• Work order:
Take the line that contains "You are a computer-use" as the first line and the last line of the records as the end. Please set down everything in that range exactly.

++++ Supplied records ++++

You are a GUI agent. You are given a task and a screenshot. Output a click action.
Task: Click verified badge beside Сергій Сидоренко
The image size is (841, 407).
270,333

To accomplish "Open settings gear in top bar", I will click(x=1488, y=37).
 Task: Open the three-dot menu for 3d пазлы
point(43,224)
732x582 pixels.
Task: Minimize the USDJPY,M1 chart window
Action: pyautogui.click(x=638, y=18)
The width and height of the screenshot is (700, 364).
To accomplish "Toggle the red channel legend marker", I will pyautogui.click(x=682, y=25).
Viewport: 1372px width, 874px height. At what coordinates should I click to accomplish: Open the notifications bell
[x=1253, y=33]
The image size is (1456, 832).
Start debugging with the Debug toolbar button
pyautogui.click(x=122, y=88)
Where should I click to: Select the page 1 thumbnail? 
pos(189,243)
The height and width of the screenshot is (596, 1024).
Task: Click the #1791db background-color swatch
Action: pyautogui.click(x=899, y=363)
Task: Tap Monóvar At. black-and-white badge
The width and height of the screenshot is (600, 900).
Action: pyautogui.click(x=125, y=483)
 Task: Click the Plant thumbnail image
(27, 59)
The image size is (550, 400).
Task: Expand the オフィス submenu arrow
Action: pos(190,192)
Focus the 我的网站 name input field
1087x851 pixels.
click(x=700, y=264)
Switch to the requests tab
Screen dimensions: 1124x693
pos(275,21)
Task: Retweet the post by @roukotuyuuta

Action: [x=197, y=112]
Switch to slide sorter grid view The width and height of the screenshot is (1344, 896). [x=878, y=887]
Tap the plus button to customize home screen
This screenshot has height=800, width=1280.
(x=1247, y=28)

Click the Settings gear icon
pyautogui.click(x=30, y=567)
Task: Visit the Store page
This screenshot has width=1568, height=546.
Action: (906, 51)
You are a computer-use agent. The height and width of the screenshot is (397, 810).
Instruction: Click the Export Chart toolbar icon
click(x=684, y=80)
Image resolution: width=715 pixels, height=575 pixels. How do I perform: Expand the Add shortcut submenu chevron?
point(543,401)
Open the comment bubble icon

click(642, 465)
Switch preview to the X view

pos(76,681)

++++

• Response to the exercise:
You are a computer-use agent. The height and width of the screenshot is (397, 810).
Instruction: Click the Export Chart toolbar icon
click(x=684, y=80)
Image resolution: width=715 pixels, height=575 pixels. How do I perform: Expand the Add shortcut submenu chevron?
point(543,401)
Open the comment bubble icon

click(642, 465)
Switch preview to the X view

pos(76,681)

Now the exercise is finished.